Abstract

Several studies have established that pretraining lesions of the medial prefrontal cortex (mPFC) render instrumental actions insensitive to devaluation of the instrumental outcome and degradation of the action-outcome contingency. Nevertheless, it remains to be assessed whether the involvement of the mPFC in goal-directed action is limited to the acquisition or to the expression of the action-outcome association in performance. The current series of experiments investigated this issue by comparing the effects of mPFC lesions made either before or after initial training using sensitivity to outcome devaluation as an assay of goal-directed performance. Whereas pretraining lesions left performance insensitive to outcome devaluation, posttraining lesions spared this effect. To determine whether the effect of mPFC lesions on outcome devaluation was the result of a more fundamental deficit in response selection, experiment 2 assessed the impact of pretraining and posttraining lesions on the ability of the instrumental outcome to selectively reinstate the performance of its associated action after a period of extinction.
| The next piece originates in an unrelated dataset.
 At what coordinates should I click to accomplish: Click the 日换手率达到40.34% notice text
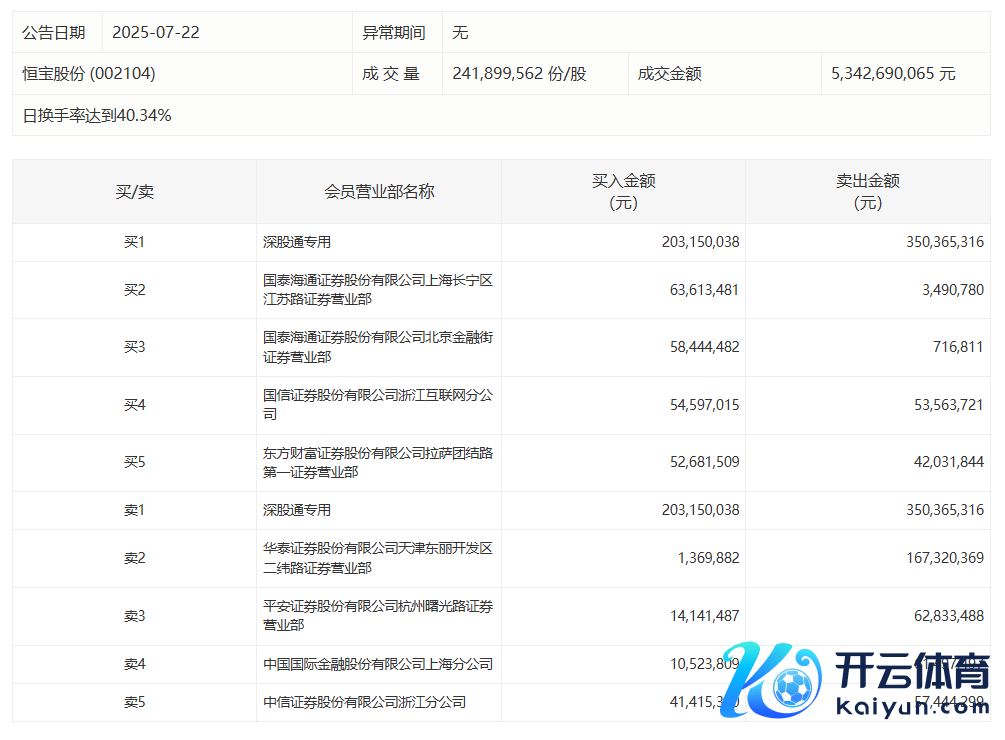(x=97, y=116)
Although both lesions attenuated the magnitude of instrumental reinstatement generally, they left intact the ability of the instrumental outcome to influence response selection. Experiment 3 investigated the relationship between the outcome-selective devaluation and reinstatement effects and found evidence that these effects are both behaviorally and neurally dissociable at the level of the mPFC. These results indicate that the mPFC is selectively involved in the acquisition, but not the permanent storage or expression, of action-outcome associations in instrumental conditioning.